FormulaAI-WeatherPrediction:

Our solution is an AI-enabled weather forecasting application based on big data analysis to help Formula-1 drivers, investors, and betters make intelligent and context-aware decisions for successful racing and investments.

1. System Architecture:

ur Architectural Flow is divided into 3 main Activity:

Data Analytics
Oracle Cloud
Machine Learning Pipeline.

We have a total 3572328 number of records that we used for our preliminary analysis, where we analyzed and investigated the data sets, and summarized their main characteristics.
Which we later used to extract the top most features. We then used these selected feature with our Oracle Analytical Cloud and Oracle Autonomous Database. Since data was huge to work on files, we have resolved to use an autonomous database along with Oracle Data Science Cloud notebook.

2. Exploratory Data Analysis:

Yous can checkout the the complete notebook for complete lifecycle of exploratory data analysis in this repository.

1. Data Preprocessing:

Whether it is AI or ML, the foundation is data and lots of it. Every business has this data in one form or the other but it has to be cleaned and prepared into a state that can be used by Machine Learning to learn from. Data sources for a business can be both proprietary as well as from open sources such as weather data, traffic data etc. Business owned data can be numeric(loan amount, customer retention rate), categorical(gender, color, property type), time stamped (how many products were purchased in a time range) or even free text (think emails, doctor’s notes) For our current analysis the data has a total of 58 features, with 11 features with highest missing values, while 7 of them with single missing values that we are imputation later on.
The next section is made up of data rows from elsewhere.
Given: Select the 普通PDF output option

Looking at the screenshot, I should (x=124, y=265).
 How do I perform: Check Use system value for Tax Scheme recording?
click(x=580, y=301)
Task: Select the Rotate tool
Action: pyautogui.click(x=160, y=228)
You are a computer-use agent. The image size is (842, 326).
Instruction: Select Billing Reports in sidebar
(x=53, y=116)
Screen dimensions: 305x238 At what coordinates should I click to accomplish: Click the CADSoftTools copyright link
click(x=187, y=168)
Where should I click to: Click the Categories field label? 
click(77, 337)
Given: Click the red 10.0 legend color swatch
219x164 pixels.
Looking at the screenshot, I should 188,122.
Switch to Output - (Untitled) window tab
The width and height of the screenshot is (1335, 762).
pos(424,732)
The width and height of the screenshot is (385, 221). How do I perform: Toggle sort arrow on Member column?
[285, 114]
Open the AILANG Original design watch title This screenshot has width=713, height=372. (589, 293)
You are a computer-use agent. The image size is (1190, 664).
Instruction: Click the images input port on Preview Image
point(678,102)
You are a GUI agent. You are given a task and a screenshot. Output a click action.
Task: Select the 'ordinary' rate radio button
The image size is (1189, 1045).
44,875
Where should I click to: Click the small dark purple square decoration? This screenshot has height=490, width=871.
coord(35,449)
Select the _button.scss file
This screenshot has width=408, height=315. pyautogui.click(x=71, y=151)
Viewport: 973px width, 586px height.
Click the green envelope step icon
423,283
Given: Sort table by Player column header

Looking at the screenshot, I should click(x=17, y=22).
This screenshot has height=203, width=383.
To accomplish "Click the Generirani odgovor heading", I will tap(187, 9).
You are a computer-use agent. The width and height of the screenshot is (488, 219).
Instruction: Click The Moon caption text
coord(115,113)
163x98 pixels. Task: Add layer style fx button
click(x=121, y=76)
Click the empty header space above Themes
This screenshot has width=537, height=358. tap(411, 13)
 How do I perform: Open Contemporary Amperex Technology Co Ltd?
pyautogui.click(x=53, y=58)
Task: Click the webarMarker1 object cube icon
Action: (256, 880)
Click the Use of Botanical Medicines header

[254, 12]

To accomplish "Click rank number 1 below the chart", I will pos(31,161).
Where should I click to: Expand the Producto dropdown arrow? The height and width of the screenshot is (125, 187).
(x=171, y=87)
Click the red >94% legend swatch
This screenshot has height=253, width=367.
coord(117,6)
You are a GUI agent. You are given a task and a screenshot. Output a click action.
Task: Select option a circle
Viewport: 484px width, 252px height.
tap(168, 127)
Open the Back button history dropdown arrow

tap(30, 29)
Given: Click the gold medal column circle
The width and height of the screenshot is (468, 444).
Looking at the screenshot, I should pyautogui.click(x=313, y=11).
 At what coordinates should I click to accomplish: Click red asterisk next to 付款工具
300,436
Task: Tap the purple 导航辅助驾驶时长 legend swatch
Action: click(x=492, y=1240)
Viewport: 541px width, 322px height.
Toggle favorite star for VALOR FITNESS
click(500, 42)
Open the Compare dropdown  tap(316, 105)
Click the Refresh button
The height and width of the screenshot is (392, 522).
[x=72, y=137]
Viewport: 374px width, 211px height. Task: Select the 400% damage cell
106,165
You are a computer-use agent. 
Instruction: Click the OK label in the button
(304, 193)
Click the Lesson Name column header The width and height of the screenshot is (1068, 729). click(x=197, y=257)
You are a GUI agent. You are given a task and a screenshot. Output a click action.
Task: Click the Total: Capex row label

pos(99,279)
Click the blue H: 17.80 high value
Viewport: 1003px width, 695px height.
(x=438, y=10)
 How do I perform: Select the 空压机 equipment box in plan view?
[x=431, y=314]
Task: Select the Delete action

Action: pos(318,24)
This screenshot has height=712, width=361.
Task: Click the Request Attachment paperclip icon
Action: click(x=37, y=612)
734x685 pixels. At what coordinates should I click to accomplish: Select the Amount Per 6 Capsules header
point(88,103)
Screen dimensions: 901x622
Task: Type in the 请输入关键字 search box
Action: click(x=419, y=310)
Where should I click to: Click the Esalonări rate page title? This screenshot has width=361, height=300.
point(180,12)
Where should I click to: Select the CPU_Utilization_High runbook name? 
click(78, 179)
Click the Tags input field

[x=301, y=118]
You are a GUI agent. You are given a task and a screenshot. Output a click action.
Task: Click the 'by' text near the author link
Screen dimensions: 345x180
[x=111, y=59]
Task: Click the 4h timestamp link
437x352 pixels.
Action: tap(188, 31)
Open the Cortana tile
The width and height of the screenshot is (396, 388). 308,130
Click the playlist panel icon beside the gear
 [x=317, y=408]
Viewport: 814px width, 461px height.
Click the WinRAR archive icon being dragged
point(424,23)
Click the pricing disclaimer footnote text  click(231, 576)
The Next Steps is Statistical Analysis.

2. Statistical Analysis:

Statistics is used in a variety of sectors in our day-to-day life for analyzing the right data. Define your question, Collect the right data, Understand the data, Cleaning the data, Analyze the data and finally interpret the results for the questions.

- Pearson correlation
- Statistical Summary

2. Feature Extraction:

Feature selection is to reduce the number of input variables when developing a predictive model. It is desirable to reduce the number of input variables to both reduce the computational cost of modeling and, in some cases, to improve the performance of the model. The feature importance (variable importance) describes which features are relevant. Random Forests are often used for feature selection in a data science workflow. The reason we used it here is because the tree-based strategies used by random forests naturally ranks by how well they improve the purity of the node. This means a decrease in impurity over all trees. So, There is 10 features/attributes whose importance is above the threshold. We used the following 2 methods for Feature Extraction and got the same set of metrics as stated below:

KBest Method
Random Forest

These are the 10 selected features and their feature importance score.

Feature	Score
M_SESSION_UID	3.858013e+23
M_SESSION_LINK_IDENTIFIER	3.788487e+14
M_WEEKEND_LINK_IDENTIFIER	3.788487e+14
M_SEASON_LINK_IDENTIFIER	3.788487e+14
M_SESSION_DURATION	9.514273e+08
M_FRAME_IDENTIFIER	9.229148e+08
M_SESSION_TIME_LEFT	1.304397e+08
TIMESTAMP	1.027454e+08
M_TRACK_LENGTH	7.654119e+07
M_SESSION_TIME	4.096546e+07

3. Selection of Classifier based on AUTO ML results:(

Decision Tree
Linear
Random Forest
LightGBM

4. Weather Classification:

For the classification model, we shortlisted 4 models, Decision Trees, Random Forest, Logistic Regression, and Light GBM. Based on the results of Auto ML we selected Decision Trees for the classification task to keep our solution less resource extensive and time efficient.

5. Forecasting:

Seasonal Autoregressive Integrated Moving Average (SARIMA) or Seasonal ARIMA, is an extension of ARIMA that explicitly supports univariate time series data with a seasonal component. We have plotted the data, and forecast using the confidence interval of 95%. So what we did step by step is as follows

Fit model parameters on a training sample
Produce h-step-ahead forecasts from the end of that sample
Compare forecasts against test dataset to compute error rate
Expand the sample to include the next observation, and repeat

6. Output:

Decision Tree with Selected Feature in EDA:

RandomForest for Prediction:

Final Output:

{
  '5':{
    'type': 1,
    'rain_percentage': 0.074
  },
  '10':{
    'type': 0,
    'rain_percentage': 0.0269
  }
  '15':{
    'type': 1,
    'rain_percentage': 0.0150
  }
  '30':{
    'type': 0, 
    'rain_percentage': 0.00508
  }
  '50':{
    'type': 0,
    'rain_percentage': 0
  }
}

7. Prototype:

This is our sample dashboard where users would be able to see the real time change in forecasting,

The changes would be visible for every 5 till 60 minutes, all the while updating the total metrics affecting the forecasting, realtime nowcast precipitation level and downpour change in the last few minutes .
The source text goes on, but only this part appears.